DUBAI (AFP) – The lightning takeover by Shiite rebels of Yemen’s capital this week is a potential boost for Iran against its rival Saudi Arabia, while the US is preoccupied with fighting militants, analysts said.
It is still unclear what the links are between the Ansarullah, or Huthi, rebels and Shiite-ruled Iran, but Tehran will no doubt be pleased by a move that offers the prospect of expanding its influence on the Arabian Peninsula.
The capital Sanaa lies in the Shiite-majority northern highlands, but the rest of Yemen is overwhelmingly Sunni and virulently anti-Shiite al-Qaeda militants have a strong presence in the south and east.
And a complicating factor could be former president Ali Abdullah Saleh, forced from power after 33 years of iron-fisted rule by a 2011 uprising but still a key powerbroker.
Saleh, who is himself Shiite, is widely believed to have played a role in the rebels’ takeover of Sanaa through his tribal and security force allies, and it is still unclear what he may expect in return.
As it stands, rebel leader Abdelmalek al-Huthi has taken advantage of growing poverty, a rejection of the traditional tribal elites and the collapse of state institutions to impose himself as a force to be reckoned with in the capital.
Ibrahim Sharqieh, an analyst at Brookings Doha, said there is “no hard evidence to confirm official Iranian backing though the issue is very clear that the Huthis receive significant support from Iran”.
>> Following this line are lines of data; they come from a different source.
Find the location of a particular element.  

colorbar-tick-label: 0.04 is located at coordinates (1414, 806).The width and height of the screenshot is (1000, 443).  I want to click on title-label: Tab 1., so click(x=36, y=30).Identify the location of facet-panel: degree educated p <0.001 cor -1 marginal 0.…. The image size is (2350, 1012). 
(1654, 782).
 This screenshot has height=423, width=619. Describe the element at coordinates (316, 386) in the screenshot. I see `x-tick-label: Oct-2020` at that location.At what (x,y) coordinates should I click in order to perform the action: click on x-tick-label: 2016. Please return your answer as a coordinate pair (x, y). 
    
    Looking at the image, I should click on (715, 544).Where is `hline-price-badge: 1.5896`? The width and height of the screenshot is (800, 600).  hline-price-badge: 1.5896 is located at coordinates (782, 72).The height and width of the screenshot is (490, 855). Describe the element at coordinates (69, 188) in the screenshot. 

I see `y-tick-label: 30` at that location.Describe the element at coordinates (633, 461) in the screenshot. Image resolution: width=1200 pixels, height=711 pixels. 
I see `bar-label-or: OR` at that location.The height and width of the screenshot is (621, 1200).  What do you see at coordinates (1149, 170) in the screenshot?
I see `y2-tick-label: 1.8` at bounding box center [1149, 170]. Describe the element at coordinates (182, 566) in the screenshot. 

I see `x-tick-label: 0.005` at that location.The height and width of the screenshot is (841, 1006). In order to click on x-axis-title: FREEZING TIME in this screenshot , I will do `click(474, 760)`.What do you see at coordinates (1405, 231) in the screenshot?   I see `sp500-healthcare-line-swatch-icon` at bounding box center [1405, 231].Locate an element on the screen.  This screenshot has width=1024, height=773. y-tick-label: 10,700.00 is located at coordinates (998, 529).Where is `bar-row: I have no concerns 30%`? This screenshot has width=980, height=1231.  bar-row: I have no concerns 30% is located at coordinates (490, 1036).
Saleh’s successor, Abdrabuh Mansur Hadi, a Sunni originally from the south, is adamant there are “foreign plots” aimed at torpedoing progress in Yemen. “Internal and foreign forces (have) allied to overthrow the Yemeni model” of political transition after the uprising of 2011, the president said.
His claims were backed by reports that Yemen freed this week two Iranians said to be members of Iran’s elite Revolutionary Guards who were accused of having trained the Shiite rebels. Analyst Sharqieh said, “the Americans have chosen to accommodate Iran’s expansion of influence in Yemen for two reasons”.
The first is “a lack of strategy on how to resist this increasing influence,” coupled with Washington “sticking to its traditional security-focused approach of prioritising counterterrorism over any aspect of its relations with the Middle East.”
Washington regards al-Qaeda’s Yemen-based affiliate as its most dangerous and has been waging a drone war against its leaders for years, with the backing of first Saleh and more recently Hadi.
Sharqieh said the Huthis and Iran are “staunch adversaries” of al-Qaeda in the Arabian Peninsula, “so the arrival of Huthis to power, though they raise a slogan of ‘death to America,’ is still (more) favourable to the US than an increasing influence of al-Qaeda”. And he added that US Secretary of State John Kerry’s statement about a role for Iran in the fight against terrorism “is an indicator of where (President Barack) Obama’s first priority is”.
Neil Partrick, a Gulf analyst at the Royal United Services Institute for Defence and Security Studies, said the Huthis “are more likely to be seen in Iran as one of several ways of pressuring Saudi Arabia and of suggesting regional leverage.”
Meanwhile, looming over the scene is the figure of 72-year-old Saleh. “It is widely believed that his alliance with the Huthis was a key for their successful move,” Sharqieh said.